▸ Tasks to carry out
**A)** In the AEON Biopharma press release, which product is AEON developing as a BOTOX biosimilar?
**B)** Reproduce the AEON Biopharma press release from "IRVINE, Calif., Dec." up to and including "proceeds to AEON.".

▸ Document text
*** Block opens ***
AEON Biopharma Announces Execution of Exchange Agreement with Daewoong

AEON Biopharma Announces Execution of Exchange Agreement with Daewoong




AEON Biopharma Announces Execution of Exchange Agreement with Daewoong

– AEON and Daewoong Pharmaceutical have executed definitive documentation to exchange $15 million of notes plus accrued interest into new equity, $1.5 million of new notes due 2030, and a cash-exercise warrant for 8 million shares of common stock –

– Exchange remains subject to shareholder approval –

IRVINE, Calif., Dec. 15, 2025 (GLOBE NEWSWIRE) — AEON Biopharma, Inc. (“AEON” or the “Company”) (NYSE American: AEON), a biopharmaceutical company seeking accelerated and full-label U.S. market entry by developing ABP-450 (prabotulinumtoxinA) as a BOTOX (onabotulinumtoxinA) biosimilar, today announced that the Company and Daewoong Pharmaceutical (“Daewoong”) have entered into a definitive agreement to exchange the Company’s $15 million of convertible notes plus accrued interest into new equity, $1.5 million of new notes due 2030, and a cash-exercise warrant for 8 million shares of common stock, on the same terms as the warrants in the private placement financing announced in November 2025 (the “Exchange”). The cash-exercise warrants, if exercised, represent over $8 million in potential additional cash proceeds to AEON.
*** Block closes ***
▸ The data
*** Block opens ***
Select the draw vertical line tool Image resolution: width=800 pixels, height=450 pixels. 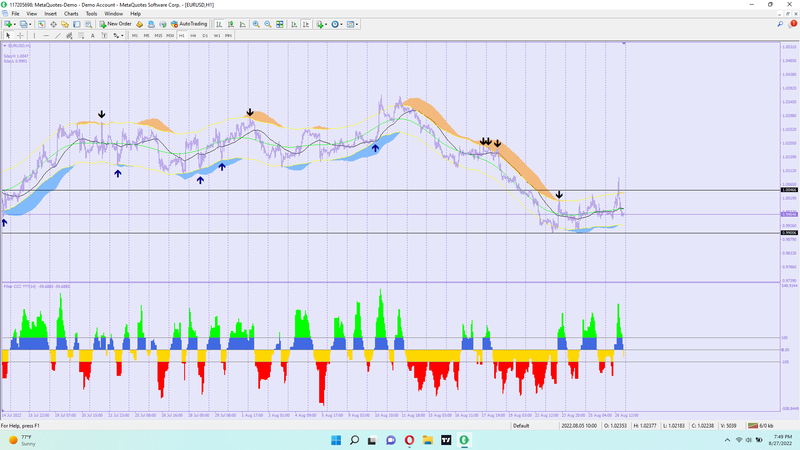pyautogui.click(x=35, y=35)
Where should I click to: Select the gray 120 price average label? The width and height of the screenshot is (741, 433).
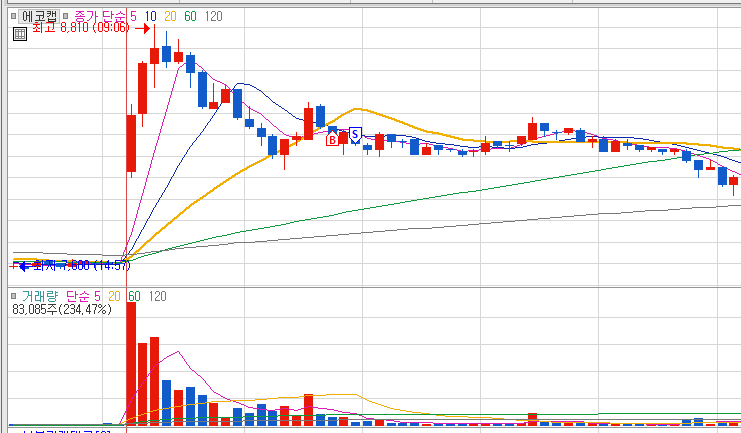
*** Block closes ***
▸ Answers to the problems
**A)** ABP-450 (prabotulinumtoxinA)

**B)**
IRVINE, Calif., Dec. 15, 2025 (GLOBE NEWSWIRE) — AEON Biopharma, Inc. (“AEON” or the “Company”) (NYSE American: AEON), a biopharmaceutical company seeking accelerated and full-label U.S. market entry by developing ABP-450 (prabotulinumtoxinA) as a BOTOX (onabotulinumtoxinA) biosimilar, today announced that the Company and Daewoong Pharmaceutical (“Daewoong”) have entered into a definitive agreement to exchange the Company’s $15 million of convertible notes plus accrued interest into new equity, $1.5 million of new notes due 2030, and a cash-exercise warrant for 8 million shares of common stock, on the same terms as the warrants in the private placement financing announced in November 2025 (the “Exchange”). The cash-exercise warrants, if exercised, represent over $8 million in potential additional cash proceeds to AEON.